MADISON, Ind. (WDRB) -- Forget running for student council or class president. A high school senior from Madison, Indiana, just threw his name in the race for mayor.

Bryan Hernandez splits his day as a dual credit student between Ivy Tech and Madison Consolidated High School. The 18-year-old is on track to graduate high school in May with a year's worth of college credit.

"I really want a career in politics. This is something I want to do with my life," Hernandez said. "I thought running for mayor would be a great debut." 

Hernandez is a Democrat, active on campus, volunteers in the community and has worked at Goodwill and Walmart. He's campaigning on juvenile justice and education reform.

"The whole point of this campaign itself ... it's to get the youth involved in politics," Hernandez said. "I'm just trying to get people to realize hey if an 18-year-old can do it, a 21-year-old can too."

Hernandez will face Julie Berry in the Democratic primary.

"I think our democracy, both locally and nationally, is strengthened by more people being involved ... in particularly young people. So I welcome him to the race."

Berry is a much more seasoned public servant. She was the first woman elected as a Commissioner in Jefferson County, Indiana, in 2000. She served three terms in office and ran a campaign for State Senate in 2014. 

She also worked as director of special project for the city of Madison in the 1980s. 

"We need to promote investment from outside and we also need to promote population increase," Berry said.  "This is a community that is poised for great growth and I felt like I could contribute." 
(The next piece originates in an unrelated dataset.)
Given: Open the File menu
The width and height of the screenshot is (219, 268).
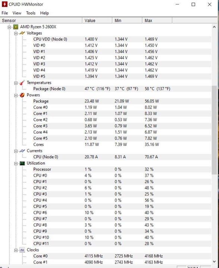Looking at the screenshot, I should [x=5, y=13].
Whomever wins the primary on May 7 will face a GOP challenge from either Bob Courtney, the former chair of Jefferson County Indiana's Republican party, or Andrew Forrester, Madison's community relations director. Current Mayor Damon Welch is not seeking reelection.

Hernandez moved to Madison at the age of 12 from El Paso, Texas. He said the 2016 election was a turning point that helped prompt him to run this race.

"I dislike when people pass off their personal opinions as facts," Hernandez said. "(Students) should be involved. We should start registering to vote. We should start actually campaigning, and that's what I love. I'm really excited people are getting excited about me and about local politics."

Whichever way the vote falls, Hernandez says he will be prepared. He has been accepted to Northern Kentucky University and at the end of the month says he will sign the paperwork to become a reserve with the U.S. Marine Corps.